One of my congregational compatriots, Shirley, well beloved by the congregation and choir, passed at the same time. Another former Creator member, Scott, who was unpretentious and radiant friend; passed close to the same time. Aspects of life's impermanence and the finality of death struck our congregational heart.
And a few weeks back I read a poetry book by sister's husband, Bill Davies, called Oldmanhood. The title alone made me contemplate slipping, in life and health, from manhood into oldmanhood. I recognize I now reside in a neighborhood where life, health, annuity and continued retirement decisions all need to be made more urgently. Also I received a package on Wednesday morning from a friend who wrote about a road trip where he was taking his late wife's urn along back with him. Ash Wednesday's overwhelming and humbling truths made real.
This is also a season for the ongoing disagreements over truth and the accusation the recent administration has made against Lutherans (among others). This made me think of Gimme Some Truth that John Lennon sang in 1970 "I've had enough of reading things by neurotic, psychotic pig headed politicians. All I want is the truth, just gimme some truth" Now I wonder if I can handle all the inconvenient truths of this new era seen from new perspectives.

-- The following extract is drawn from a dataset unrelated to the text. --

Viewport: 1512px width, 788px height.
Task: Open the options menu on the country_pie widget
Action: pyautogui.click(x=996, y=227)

For over a month our Creator Wednesday Bible Night Conversations has anticipated the Sunday Narrative lectionary readings. The Gospel reading was the Parable of the Good Samaritan. Reading this on Ash Wednesday changed the framing context of the parable. Thinking that Jesus has turned his face to Jerusalem and chooses to start with "A man was going down
from Jerusalem to Jericho and fell into the hands of robbers, who
stripped him, beat him, and took off, leaving him half dead."

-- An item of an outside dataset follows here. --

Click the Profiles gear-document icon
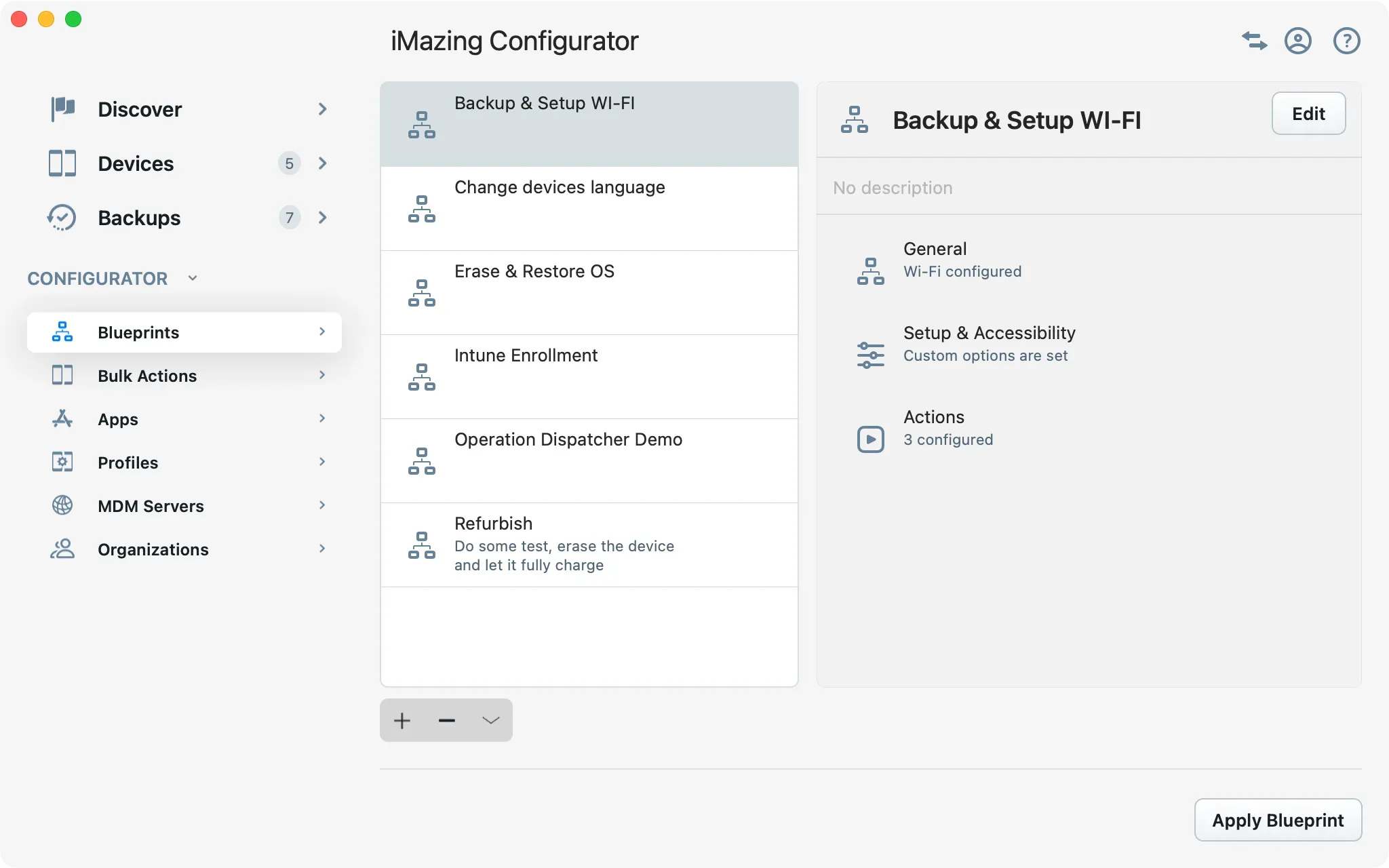Screen dimensions: 1389x868 point(62,462)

This changed who this parable was about for me. The man who fell into the hands of robbers is the Christ figure. As we discussed this, one participant expressed her desire for a satisfying ending to the Samaritan parable. Where the ultimate fate of the man who was helped is given. Certainly one ending to Christ's story is not satisfying either.

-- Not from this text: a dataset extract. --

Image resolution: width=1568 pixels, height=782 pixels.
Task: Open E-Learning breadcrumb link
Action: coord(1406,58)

Anyway, because of the timings of both the Bible Night Conversation and the service, I chose to attend via Zoom. Pastor Emillie's reflection began with the reminder that we all will die. Death connects us all in this way, yet it is so hard in this particular season to recognize that connection.
"Who are our neighbors?" Pastor Emille asked. Sometimes our neighbors are immigrants who don't look like us that are being pulled out of our country. Sometimes our neighbors are the ones taking those immigrants and labeling them criminals. Sometimes they are those sitting next to us in church and sometimes they are the ones who are on the street, hungry and homeless. Through all of it death is the great connector. When denying that basic fact and grabbing power to make ourselves greater, we have scripture to remind us that finally we are dust and to dust we shall return
The imposition of ashes in the service nodded to both past tradition and innovation reaching for more meaning. Those gathered received the familiar ash cross on their foreheads but the cross was made by someone else in the congregation rather than the pastor alone. The moment was immersive, participatory, and deeply personal for me, even over zoom. Matt's music didn’t just fill the room—it moved through me, The song, written by his friend, captured the moment perfectly.
Creator's congregation often embrace the full spectrum of human experience—joy and sorrow, doubt and conviction, reverence and celebration. It is a community where all are welcome, where questions are honored, and where the sacred is encountered in both the ecstatic and the everyday.
Here, faith is not just something to be understood—it is something that is lived.